* PROMPT
For each line below, write it out exactly as it appears.

Stored data entries
______________________________
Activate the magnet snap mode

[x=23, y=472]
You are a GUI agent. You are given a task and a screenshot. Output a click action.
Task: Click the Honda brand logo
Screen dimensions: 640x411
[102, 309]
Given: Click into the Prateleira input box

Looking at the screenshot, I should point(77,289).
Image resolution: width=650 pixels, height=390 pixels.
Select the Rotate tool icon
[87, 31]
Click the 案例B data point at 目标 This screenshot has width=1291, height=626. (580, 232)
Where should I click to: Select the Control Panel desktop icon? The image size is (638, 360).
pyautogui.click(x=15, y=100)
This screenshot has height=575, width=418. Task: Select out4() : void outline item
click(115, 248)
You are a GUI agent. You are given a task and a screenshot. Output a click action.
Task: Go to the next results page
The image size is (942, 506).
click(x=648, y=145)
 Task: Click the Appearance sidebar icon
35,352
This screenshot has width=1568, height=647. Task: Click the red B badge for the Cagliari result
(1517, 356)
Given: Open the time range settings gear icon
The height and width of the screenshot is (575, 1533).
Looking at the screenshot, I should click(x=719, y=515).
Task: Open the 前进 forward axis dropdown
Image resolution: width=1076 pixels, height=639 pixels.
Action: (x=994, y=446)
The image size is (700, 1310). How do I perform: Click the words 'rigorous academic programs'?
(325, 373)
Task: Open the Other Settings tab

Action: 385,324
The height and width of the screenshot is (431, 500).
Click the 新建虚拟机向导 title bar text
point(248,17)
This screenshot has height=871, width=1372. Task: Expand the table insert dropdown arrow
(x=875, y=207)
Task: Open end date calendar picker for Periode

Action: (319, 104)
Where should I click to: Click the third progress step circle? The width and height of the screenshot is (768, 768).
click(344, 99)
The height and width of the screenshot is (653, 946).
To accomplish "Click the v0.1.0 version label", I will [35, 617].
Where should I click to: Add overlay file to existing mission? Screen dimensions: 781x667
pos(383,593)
______________________________
* FINISHED EXERCISE
Activate the magnet snap mode

[x=23, y=472]
You are a GUI agent. You are given a task and a screenshot. Output a click action.
Task: Click the Honda brand logo
Screen dimensions: 640x411
[102, 309]
Given: Click into the Prateleira input box

Looking at the screenshot, I should point(77,289).
Image resolution: width=650 pixels, height=390 pixels.
Select the Rotate tool icon
[87, 31]
Click the 案例B data point at 目标 This screenshot has width=1291, height=626. (580, 232)
Where should I click to: Select the Control Panel desktop icon? The image size is (638, 360).
pyautogui.click(x=15, y=100)
This screenshot has height=575, width=418. Task: Select out4() : void outline item
click(115, 248)
You are a GUI agent. You are given a task and a screenshot. Output a click action.
Task: Go to the next results page
The image size is (942, 506).
click(x=648, y=145)
 Task: Click the Appearance sidebar icon
35,352
This screenshot has width=1568, height=647. Task: Click the red B badge for the Cagliari result
(1517, 356)
Given: Open the time range settings gear icon
The height and width of the screenshot is (575, 1533).
Looking at the screenshot, I should click(x=719, y=515).
Task: Open the 前进 forward axis dropdown
Image resolution: width=1076 pixels, height=639 pixels.
Action: (x=994, y=446)
The image size is (700, 1310). How do I perform: Click the words 'rigorous academic programs'?
(325, 373)
Task: Open the Other Settings tab

Action: 385,324
The height and width of the screenshot is (431, 500).
Click the 新建虚拟机向导 title bar text
point(248,17)
This screenshot has height=871, width=1372. Task: Expand the table insert dropdown arrow
(x=875, y=207)
Task: Open end date calendar picker for Periode

Action: (319, 104)
Where should I click to: Click the third progress step circle? The width and height of the screenshot is (768, 768).
click(344, 99)
The height and width of the screenshot is (653, 946).
To accomplish "Click the v0.1.0 version label", I will [35, 617].
Where should I click to: Add overlay file to existing mission? Screen dimensions: 781x667
pos(383,593)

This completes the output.